» **TEXT**
▬▬▬▬▬▬▬▬▬▬

Maybe Esposito is right - what's the big deal. But I'm inclined to see the most accurate sentence of his comments as, "I just don't understand it".

Tuesday, January 18, 2005

Segue courtesy of

Colby Cosh, apparently running low on hate mail, has brought up the GoRiders! and Paul McCallum again. (Hint: everything surrounding the phrase "being a rather dim lot even by the standards of Rider fans" is misdirection and filler). As a Stamps fan, the phrase "takes one to know one" comes to mind, but will be left unsaid in deference to "6, 5, 4", that being the win totals for the Stamps the past 3 seasons.

Timely, though, as I was just thinking about driveway poop! A couple of days after Mr. McCallum's neighbour received the free landscaping materials, our local afternoon sports-talk-guys were discussing it, and their leader, a Mr. Joe Sports, claimed that such a thing would never happen in Calgary. The logic supporting this claim was something like: Calgary is bigger, people care less about the CFL, are less likely to know where the kicker lives, ergo this wouldn't happen.

The beauty of making this argument is that it really is very unlikely to occur in Calgary (or Edmonton, or Regina again for that matter), and so the passage of time will probably "prove you right". The peril of this argument? To my way of thinking, that's a lot of faith to be putting in the three dumbest Stampeder fans in Calgary.

▬▬▬▬▬▬▬▬▬▬

» **TASKS TO PERFORM**
(a) Summarize the post in two sentences.
(b) List every person the post mentions by name.

▬▬▬▬▬▬▬▬▬▬

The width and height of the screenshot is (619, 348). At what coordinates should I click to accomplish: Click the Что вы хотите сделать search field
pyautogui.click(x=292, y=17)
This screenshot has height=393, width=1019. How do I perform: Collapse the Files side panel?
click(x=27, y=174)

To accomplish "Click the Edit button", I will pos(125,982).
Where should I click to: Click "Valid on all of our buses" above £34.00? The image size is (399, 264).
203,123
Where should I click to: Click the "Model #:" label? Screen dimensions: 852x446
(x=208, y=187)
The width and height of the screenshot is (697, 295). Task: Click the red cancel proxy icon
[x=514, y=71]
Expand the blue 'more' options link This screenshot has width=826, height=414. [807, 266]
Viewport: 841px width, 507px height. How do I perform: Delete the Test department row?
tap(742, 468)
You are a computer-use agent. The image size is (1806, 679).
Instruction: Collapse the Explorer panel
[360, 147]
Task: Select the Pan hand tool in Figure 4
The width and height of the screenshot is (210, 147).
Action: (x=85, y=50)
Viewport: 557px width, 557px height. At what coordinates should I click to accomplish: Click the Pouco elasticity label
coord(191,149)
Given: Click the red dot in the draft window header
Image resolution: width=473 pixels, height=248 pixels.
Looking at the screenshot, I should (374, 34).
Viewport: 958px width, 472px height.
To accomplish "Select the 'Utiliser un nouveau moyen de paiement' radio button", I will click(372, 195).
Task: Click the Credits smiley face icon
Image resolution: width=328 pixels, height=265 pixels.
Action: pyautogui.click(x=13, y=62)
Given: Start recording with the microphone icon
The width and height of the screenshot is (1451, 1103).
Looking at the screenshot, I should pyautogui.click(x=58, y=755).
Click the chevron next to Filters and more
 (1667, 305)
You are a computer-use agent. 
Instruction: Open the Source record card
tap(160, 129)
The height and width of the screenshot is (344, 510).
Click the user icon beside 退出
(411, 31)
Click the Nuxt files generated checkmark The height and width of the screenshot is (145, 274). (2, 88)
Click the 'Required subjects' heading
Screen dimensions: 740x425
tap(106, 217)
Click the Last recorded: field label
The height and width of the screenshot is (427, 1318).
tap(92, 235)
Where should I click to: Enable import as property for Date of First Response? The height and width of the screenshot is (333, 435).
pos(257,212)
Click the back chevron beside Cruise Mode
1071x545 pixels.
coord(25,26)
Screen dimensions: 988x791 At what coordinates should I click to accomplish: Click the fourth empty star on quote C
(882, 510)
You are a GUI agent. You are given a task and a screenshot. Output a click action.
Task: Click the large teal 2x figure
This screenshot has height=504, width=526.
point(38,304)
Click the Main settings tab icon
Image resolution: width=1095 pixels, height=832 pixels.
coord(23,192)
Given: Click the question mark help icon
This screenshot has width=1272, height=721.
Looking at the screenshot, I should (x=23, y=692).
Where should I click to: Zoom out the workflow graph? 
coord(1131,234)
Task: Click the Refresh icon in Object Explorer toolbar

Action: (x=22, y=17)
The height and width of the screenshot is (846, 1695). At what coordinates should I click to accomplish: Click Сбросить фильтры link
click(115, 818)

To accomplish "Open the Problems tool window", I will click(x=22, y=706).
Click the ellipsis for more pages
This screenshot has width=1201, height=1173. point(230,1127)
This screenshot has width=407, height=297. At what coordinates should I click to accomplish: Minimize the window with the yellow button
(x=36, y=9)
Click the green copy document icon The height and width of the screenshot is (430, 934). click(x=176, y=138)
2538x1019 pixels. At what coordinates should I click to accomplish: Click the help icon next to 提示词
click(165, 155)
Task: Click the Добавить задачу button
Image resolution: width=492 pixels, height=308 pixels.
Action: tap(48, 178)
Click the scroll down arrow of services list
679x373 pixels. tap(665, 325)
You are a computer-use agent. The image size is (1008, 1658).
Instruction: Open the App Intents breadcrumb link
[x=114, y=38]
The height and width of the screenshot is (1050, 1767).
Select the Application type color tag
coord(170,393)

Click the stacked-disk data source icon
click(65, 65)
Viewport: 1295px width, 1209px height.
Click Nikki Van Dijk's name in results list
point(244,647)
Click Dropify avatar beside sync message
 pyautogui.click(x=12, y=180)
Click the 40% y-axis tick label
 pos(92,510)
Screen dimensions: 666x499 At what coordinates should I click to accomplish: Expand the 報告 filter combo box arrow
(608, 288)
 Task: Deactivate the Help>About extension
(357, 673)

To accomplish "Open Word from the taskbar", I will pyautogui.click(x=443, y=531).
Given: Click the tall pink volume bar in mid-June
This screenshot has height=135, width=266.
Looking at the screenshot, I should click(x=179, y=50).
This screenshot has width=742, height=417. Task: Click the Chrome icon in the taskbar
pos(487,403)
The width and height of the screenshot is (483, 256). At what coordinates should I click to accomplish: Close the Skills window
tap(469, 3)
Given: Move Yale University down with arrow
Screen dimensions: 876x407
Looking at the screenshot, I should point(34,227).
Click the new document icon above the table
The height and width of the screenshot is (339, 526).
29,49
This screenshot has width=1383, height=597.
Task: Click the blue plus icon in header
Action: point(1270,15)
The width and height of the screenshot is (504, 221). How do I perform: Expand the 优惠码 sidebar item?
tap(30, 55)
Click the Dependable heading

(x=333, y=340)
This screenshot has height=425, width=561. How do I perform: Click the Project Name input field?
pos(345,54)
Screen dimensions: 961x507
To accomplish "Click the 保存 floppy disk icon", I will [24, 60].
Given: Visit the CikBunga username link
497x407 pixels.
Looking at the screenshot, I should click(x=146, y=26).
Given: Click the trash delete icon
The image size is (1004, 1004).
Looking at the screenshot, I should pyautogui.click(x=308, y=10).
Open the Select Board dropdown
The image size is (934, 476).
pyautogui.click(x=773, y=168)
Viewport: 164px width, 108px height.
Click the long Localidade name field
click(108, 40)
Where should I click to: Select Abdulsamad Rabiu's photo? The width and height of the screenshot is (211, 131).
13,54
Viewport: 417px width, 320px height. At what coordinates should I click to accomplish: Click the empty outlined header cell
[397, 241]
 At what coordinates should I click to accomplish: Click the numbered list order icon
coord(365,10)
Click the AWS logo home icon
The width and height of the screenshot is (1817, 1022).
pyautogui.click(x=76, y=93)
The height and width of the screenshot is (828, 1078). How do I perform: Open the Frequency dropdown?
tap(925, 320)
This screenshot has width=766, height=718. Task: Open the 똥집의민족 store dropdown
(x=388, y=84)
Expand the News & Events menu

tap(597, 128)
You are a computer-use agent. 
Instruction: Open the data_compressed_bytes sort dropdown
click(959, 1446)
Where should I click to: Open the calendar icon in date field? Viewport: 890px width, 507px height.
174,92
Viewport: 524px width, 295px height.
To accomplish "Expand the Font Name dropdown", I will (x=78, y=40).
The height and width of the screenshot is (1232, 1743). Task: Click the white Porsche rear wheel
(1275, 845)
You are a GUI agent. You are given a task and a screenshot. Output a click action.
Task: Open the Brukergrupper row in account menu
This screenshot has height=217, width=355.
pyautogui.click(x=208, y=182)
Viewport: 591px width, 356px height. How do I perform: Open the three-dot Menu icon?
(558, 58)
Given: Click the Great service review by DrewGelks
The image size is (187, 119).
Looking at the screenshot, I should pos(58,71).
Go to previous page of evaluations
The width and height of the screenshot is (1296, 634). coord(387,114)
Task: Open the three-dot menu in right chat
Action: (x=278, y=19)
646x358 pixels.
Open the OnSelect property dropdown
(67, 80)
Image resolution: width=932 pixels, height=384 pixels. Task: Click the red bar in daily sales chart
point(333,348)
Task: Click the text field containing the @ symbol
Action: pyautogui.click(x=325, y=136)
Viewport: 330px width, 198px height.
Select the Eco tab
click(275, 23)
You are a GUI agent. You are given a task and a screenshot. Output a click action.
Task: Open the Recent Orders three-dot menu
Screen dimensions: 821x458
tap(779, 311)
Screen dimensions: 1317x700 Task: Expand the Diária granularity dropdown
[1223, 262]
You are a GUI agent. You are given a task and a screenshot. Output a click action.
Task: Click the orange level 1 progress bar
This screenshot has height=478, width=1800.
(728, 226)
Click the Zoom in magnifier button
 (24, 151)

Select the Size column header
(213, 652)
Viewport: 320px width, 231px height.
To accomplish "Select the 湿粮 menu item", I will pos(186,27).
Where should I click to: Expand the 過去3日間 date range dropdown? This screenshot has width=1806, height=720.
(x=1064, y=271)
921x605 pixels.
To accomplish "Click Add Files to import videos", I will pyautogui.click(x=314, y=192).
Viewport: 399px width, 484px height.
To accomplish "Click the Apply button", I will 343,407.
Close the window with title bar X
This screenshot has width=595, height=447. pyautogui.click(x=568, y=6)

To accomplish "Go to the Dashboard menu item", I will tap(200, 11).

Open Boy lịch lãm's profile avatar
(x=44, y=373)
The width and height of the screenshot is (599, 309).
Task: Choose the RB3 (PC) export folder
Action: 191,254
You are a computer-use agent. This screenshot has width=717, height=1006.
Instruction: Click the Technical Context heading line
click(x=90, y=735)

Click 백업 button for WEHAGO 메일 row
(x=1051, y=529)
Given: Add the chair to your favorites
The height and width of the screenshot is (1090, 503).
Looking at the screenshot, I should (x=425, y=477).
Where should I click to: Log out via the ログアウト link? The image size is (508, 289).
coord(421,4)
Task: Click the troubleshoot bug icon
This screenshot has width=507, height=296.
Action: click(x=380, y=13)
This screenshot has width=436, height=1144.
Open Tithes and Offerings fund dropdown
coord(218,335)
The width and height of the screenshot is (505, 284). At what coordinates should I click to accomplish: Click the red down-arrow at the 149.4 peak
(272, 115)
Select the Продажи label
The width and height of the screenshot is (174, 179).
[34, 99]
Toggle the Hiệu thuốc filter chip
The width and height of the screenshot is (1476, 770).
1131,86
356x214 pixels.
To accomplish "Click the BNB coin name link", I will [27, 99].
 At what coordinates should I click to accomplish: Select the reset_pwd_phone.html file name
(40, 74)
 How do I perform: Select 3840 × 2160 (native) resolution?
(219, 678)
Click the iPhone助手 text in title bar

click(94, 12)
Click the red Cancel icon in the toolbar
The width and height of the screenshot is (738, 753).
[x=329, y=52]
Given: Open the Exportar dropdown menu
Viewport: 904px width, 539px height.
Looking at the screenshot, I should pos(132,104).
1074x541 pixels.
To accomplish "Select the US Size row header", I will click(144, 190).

▬▬▬▬▬▬▬▬▬▬

» **ANSWERS TO THE EXERCISES**
(a) Colby Cosh has again raised the subject of the GoRiders! and Paul McCallum, and the writer, a Stamps fan, recalls a local sports-talk host, Joe Sports, claiming that the driveway poop left at McCallum's neighbor's home would never happen in Calgary because the city is bigger and cares less about the CFL. The writer grants that such an event really is very unlikely in Calgary, but sees the argument as putting a lot of faith in the three dumbest Stampeder fans in the city.

(b)
- Esposito
- Colby Cosh
- Paul McCallum
- Joe Sports